__WHAT YOU WILL DO__:
Rewrite these rows with every "screenshot" changed to "capture" and everything else unchanged. Do not include the pictures.

□ □ □ □ □ □ □

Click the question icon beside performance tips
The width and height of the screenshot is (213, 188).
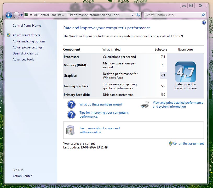(x=71, y=115)
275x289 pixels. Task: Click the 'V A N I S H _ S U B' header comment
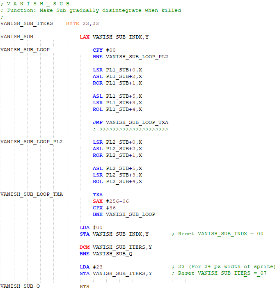click(35, 4)
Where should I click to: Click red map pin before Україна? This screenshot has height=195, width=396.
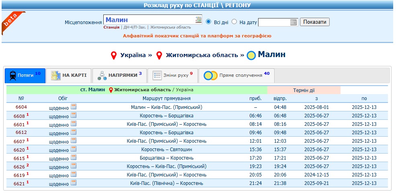point(114,55)
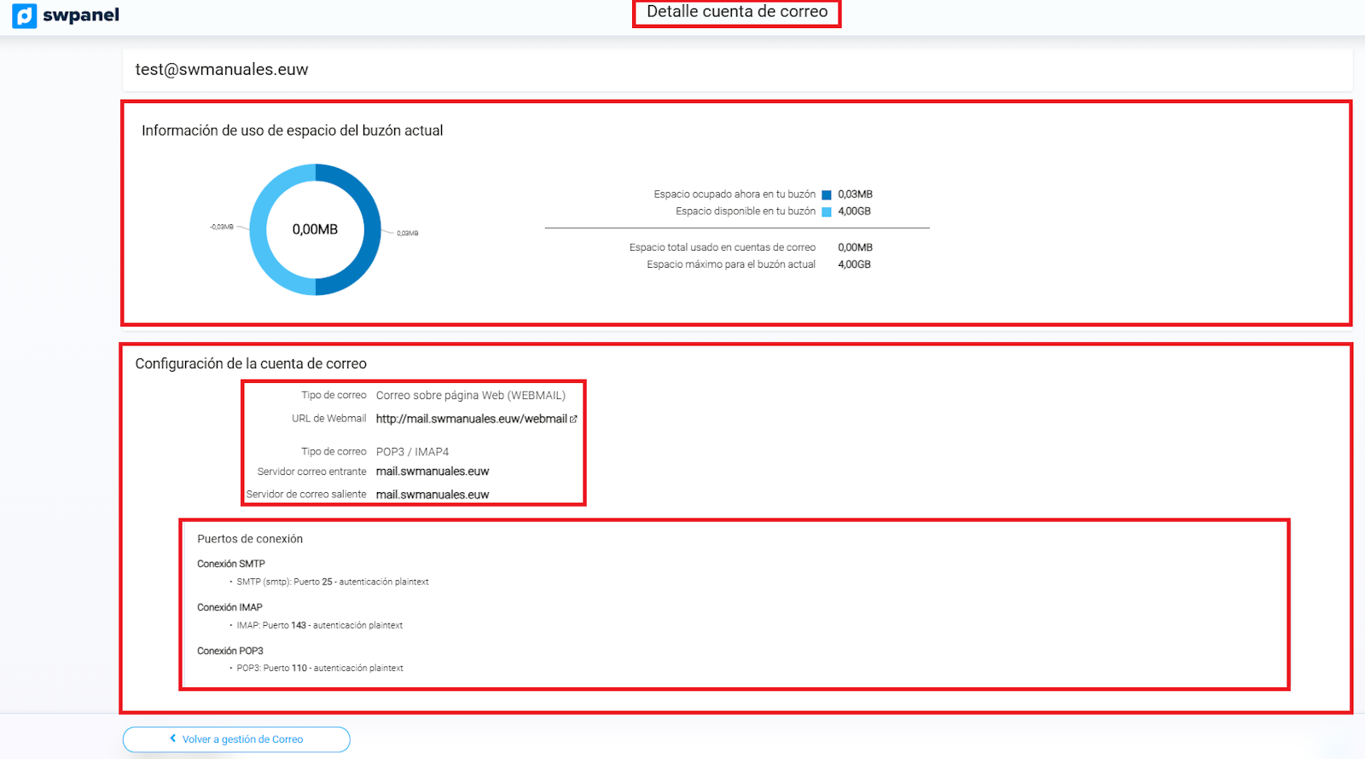
Task: Click the SMTP Puerto 25 entry
Action: pos(333,582)
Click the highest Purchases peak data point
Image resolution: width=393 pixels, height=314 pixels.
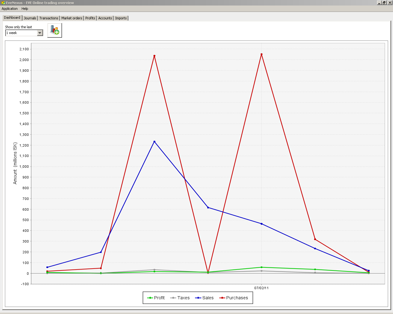coord(262,54)
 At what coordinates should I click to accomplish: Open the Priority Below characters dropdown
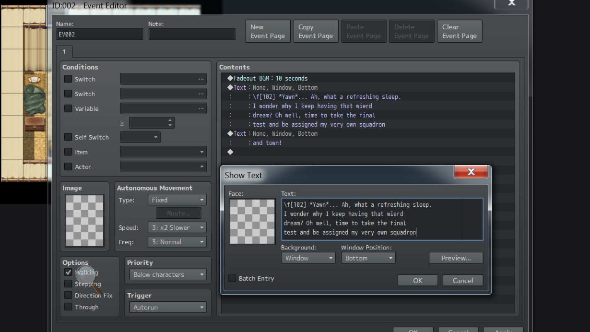point(168,275)
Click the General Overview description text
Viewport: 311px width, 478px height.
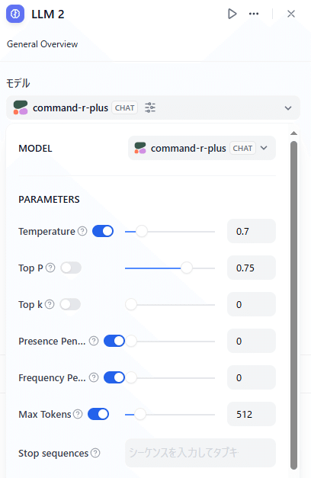click(x=42, y=44)
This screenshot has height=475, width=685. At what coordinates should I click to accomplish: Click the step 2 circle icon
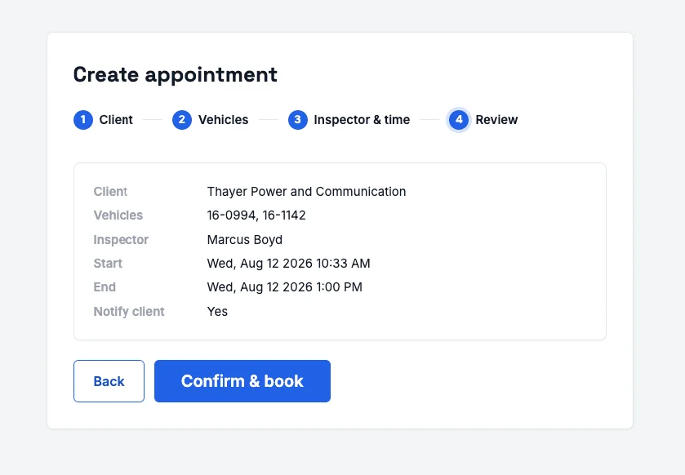click(x=182, y=120)

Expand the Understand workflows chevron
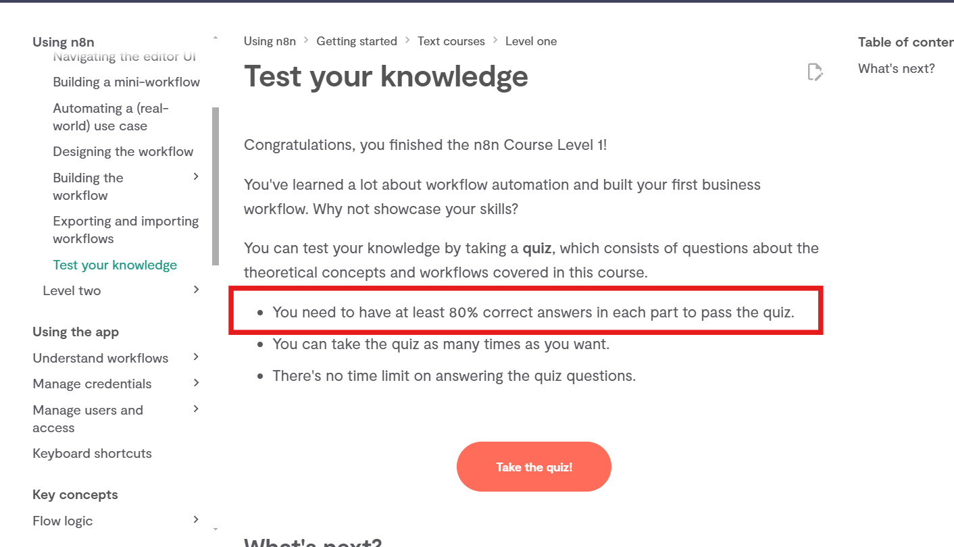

□ □ □ □ □ □ □

__EXERCISE SOLUTION__:
Click the question icon beside performance tips
The width and height of the capture is (213, 188).
(x=71, y=115)
275x289 pixels. Task: Click the 'V A N I S H _ S U B' header comment
click(35, 4)
Where should I click to: Click red map pin before Україна? This capture has height=195, width=396.
point(114,55)
Task: Click the SMTP Puerto 25 entry
Action: pos(333,582)
Click the highest Purchases peak data point
Image resolution: width=393 pixels, height=314 pixels.
coord(262,54)
 At what coordinates should I click to accomplish: Open the Priority Below characters dropdown
point(168,275)
Click the General Overview description text
Viewport: 311px width, 478px height.
click(x=42, y=44)
This capture has height=475, width=685. At what coordinates should I click to accomplish: Click the step 2 circle icon
click(x=182, y=120)

Expand the Understand workflows chevron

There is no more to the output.